Cernan and Stafford did get into space that day, and when their Titan lit, at 6:38 AM ET, Andrews was there, watching his first-ever manned launch, snapping and snapping and snapping away. He came back for Gemini 10 as well, and then 11, and then 12, and nearly all of the Apollos, and Skylabs and shuttle missions that followed. By college, he was photographing the launches professionally. The only three manned liftoffs he missed in his long career were two of the 135 shuttle launches and that of the ill-fated Apollo 13 — a break both in his own streak and the Apollo program’s run of luck. “[Flight director] Chris Kraft later told me that he wished he’d flown me down there himself,” says Andrews, now 58.

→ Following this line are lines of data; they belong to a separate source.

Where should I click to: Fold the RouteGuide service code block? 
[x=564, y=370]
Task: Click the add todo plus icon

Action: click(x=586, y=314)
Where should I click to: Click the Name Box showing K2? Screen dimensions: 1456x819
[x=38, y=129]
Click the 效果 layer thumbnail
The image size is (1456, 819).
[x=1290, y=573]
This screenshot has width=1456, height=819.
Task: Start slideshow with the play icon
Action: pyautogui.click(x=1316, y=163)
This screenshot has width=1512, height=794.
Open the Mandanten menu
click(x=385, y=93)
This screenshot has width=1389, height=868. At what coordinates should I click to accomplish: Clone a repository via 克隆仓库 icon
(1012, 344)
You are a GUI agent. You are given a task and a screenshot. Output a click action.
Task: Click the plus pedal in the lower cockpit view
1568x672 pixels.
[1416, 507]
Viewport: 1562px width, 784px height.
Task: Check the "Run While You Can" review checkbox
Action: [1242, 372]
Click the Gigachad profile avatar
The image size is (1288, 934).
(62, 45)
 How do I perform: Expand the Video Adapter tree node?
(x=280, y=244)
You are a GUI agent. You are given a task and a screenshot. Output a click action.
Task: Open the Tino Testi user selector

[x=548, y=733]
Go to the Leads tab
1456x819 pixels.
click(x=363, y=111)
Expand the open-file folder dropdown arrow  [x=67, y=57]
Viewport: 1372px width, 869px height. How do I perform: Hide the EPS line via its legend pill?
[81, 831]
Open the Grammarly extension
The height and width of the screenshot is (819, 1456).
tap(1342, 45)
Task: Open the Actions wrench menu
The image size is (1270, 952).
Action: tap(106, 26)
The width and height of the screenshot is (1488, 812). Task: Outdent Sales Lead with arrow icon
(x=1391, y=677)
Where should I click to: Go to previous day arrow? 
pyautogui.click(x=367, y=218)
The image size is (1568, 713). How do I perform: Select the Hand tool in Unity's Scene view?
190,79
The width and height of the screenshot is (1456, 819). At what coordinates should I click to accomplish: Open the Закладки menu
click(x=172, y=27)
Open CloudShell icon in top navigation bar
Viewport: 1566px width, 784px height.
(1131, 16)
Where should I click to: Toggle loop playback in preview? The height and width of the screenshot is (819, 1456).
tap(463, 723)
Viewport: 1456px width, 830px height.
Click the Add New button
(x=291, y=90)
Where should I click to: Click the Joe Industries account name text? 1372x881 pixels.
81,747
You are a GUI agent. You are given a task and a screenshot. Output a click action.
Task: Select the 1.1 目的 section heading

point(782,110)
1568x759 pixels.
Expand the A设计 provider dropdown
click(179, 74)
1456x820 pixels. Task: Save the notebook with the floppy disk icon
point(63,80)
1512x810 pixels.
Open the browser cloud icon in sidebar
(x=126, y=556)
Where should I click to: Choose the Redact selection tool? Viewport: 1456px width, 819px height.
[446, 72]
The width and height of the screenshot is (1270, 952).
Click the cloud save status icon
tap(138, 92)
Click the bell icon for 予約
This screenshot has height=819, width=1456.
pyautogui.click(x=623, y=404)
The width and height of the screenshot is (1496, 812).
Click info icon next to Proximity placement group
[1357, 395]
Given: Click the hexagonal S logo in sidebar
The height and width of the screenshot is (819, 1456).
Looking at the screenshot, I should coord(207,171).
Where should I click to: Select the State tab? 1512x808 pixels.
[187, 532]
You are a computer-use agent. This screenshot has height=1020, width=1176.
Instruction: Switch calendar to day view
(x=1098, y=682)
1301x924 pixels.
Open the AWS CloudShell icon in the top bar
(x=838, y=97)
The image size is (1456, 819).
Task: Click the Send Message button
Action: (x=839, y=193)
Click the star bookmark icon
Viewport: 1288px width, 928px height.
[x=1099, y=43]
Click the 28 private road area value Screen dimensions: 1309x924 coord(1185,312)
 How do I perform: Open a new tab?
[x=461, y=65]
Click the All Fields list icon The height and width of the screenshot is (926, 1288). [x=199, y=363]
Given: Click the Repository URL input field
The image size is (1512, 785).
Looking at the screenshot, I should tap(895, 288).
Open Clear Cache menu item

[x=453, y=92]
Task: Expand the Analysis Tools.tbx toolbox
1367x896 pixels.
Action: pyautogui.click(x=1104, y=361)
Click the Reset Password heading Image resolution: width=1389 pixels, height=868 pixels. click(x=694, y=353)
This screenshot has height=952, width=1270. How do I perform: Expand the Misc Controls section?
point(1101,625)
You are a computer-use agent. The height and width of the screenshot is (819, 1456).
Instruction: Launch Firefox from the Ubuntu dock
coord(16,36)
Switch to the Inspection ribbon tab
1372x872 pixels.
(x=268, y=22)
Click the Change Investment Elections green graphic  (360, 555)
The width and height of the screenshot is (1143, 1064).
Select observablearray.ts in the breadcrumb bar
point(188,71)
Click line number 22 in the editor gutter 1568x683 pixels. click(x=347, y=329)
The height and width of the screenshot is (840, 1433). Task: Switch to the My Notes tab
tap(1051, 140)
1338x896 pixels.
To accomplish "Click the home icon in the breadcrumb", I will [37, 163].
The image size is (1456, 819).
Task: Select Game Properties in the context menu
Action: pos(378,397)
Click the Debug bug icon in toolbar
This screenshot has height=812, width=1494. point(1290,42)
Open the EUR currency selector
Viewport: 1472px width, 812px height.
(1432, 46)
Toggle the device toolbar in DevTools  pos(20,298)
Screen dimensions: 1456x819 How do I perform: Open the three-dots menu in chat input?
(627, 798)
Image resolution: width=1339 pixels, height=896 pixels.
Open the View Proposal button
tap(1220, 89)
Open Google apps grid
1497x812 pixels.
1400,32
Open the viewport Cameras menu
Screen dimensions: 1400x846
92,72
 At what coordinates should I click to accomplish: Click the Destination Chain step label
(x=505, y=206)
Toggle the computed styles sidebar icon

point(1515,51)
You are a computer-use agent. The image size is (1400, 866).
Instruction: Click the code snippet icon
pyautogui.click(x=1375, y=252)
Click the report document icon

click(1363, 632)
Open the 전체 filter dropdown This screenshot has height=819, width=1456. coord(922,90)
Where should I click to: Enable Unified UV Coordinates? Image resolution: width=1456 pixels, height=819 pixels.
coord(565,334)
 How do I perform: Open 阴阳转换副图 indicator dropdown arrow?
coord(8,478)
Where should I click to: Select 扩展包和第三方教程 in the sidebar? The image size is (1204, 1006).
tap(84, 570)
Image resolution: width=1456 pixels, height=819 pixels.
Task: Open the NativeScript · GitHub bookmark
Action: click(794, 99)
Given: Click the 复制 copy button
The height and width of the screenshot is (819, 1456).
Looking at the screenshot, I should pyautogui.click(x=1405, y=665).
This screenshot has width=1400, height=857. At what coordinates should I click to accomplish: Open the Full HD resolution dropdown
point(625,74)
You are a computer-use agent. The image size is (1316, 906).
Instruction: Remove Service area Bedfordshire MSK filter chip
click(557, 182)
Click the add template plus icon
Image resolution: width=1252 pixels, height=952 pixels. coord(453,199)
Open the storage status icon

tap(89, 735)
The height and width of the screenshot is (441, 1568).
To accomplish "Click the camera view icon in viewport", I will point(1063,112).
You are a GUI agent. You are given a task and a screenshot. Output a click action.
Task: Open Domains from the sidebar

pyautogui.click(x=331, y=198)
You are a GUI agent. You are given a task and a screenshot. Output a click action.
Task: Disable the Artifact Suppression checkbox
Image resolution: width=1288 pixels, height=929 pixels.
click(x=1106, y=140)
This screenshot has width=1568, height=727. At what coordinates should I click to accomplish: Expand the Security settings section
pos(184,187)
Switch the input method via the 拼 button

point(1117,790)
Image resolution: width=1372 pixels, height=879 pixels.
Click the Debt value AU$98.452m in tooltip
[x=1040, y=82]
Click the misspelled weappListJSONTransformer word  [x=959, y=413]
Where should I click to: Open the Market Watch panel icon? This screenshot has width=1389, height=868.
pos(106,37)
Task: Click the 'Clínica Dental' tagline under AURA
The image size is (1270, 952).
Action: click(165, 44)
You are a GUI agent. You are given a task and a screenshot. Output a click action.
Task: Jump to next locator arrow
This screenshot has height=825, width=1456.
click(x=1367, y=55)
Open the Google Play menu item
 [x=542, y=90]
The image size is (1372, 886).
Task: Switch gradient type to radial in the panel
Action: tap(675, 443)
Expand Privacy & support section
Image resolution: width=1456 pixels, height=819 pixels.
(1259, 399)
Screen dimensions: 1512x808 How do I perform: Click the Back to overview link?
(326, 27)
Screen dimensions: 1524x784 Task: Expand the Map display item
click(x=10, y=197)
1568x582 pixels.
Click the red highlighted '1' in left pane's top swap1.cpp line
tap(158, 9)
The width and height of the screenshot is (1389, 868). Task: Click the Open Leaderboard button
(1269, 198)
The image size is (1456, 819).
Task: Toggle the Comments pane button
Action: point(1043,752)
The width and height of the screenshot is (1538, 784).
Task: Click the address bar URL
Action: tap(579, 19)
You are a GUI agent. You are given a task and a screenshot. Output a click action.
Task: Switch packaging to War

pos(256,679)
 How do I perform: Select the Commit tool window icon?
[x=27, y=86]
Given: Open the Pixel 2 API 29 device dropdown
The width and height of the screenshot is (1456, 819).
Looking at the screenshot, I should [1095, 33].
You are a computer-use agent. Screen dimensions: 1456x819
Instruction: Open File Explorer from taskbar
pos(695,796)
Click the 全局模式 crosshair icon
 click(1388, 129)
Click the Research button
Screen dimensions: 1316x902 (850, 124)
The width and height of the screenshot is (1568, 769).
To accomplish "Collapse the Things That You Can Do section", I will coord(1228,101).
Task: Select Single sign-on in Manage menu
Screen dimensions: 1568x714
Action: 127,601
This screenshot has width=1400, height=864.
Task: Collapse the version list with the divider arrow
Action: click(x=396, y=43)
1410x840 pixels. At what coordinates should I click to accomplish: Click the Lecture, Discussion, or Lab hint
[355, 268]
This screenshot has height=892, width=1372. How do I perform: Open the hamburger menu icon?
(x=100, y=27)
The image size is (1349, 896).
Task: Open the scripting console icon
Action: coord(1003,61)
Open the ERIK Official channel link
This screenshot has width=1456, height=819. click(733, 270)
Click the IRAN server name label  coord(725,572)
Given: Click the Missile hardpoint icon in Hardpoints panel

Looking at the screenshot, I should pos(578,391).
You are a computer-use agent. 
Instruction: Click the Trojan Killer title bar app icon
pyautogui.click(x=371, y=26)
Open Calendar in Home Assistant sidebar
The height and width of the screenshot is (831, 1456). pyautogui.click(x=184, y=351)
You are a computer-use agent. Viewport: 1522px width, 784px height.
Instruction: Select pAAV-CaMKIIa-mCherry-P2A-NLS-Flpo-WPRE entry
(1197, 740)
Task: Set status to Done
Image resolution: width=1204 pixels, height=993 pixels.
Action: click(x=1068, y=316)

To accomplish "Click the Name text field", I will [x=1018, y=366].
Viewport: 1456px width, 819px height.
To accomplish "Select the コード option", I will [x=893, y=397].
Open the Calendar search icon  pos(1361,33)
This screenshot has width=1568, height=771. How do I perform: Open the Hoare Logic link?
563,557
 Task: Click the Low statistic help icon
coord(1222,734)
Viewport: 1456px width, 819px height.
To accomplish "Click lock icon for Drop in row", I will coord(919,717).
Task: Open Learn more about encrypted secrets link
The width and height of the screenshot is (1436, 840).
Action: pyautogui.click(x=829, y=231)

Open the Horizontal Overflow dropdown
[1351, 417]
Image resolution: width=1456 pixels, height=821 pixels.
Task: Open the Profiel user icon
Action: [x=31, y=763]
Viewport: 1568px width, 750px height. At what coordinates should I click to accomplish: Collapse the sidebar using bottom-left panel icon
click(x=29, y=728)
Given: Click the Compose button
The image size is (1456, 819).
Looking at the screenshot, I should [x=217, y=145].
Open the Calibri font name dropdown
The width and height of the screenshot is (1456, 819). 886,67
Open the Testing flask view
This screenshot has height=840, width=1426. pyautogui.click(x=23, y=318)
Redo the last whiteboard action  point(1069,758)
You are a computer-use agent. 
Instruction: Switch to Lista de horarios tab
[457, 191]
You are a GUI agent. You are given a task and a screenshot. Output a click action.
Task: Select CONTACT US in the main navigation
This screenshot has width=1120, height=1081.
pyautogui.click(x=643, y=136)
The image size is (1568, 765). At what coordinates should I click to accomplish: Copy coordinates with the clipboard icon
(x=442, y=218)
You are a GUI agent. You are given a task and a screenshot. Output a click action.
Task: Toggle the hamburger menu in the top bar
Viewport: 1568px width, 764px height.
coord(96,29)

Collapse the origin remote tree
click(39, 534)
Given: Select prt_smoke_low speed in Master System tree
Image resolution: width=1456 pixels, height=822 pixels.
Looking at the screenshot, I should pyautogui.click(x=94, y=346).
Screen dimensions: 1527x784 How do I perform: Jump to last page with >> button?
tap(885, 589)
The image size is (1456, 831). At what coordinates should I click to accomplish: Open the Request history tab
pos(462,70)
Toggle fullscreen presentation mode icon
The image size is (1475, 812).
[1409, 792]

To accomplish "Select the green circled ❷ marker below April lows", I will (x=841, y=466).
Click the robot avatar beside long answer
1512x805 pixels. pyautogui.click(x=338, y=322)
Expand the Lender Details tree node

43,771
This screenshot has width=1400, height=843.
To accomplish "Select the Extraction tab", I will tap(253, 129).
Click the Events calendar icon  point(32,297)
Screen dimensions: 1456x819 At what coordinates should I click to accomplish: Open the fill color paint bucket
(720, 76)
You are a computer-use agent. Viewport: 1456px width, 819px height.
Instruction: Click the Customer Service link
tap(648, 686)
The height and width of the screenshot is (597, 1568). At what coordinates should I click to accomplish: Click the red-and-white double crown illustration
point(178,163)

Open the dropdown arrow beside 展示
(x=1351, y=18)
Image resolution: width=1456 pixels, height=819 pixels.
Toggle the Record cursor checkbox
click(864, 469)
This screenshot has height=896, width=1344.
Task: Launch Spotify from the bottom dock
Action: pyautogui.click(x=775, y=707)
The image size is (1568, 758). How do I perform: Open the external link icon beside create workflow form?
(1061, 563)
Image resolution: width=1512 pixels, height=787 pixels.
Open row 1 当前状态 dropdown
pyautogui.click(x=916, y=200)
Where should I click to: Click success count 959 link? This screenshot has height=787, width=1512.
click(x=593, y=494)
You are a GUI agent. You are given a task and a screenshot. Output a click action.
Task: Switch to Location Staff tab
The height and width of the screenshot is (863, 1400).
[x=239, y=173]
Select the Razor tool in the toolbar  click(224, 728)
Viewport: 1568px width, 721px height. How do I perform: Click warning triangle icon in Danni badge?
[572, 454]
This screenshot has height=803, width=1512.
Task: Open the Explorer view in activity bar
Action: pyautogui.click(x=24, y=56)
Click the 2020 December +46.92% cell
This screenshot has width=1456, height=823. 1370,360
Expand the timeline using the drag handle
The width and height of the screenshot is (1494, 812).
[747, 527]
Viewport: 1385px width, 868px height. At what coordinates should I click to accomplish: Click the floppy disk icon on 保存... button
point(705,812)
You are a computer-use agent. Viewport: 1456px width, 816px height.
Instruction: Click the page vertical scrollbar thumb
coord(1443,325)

There are no manned American flights for Andrews to shoot these days, of course. The final shuttle flew in 2011 and NASA has no coherent timeline for putting humans back in space — or even a coherent idea of where it wants to send them when it does. The shuttles are now little more than museum pieces: Enterprise sits on the deck of the aircraft carrier Intrepid in New York’s Hudson River; Discovery is on display at the Smithsonian Institution; Endeavour is at the California Science Center (CSC) in Los Angeles; and Atlantis is now preparing for its unveiling at the Kennedy Space Center in Florida.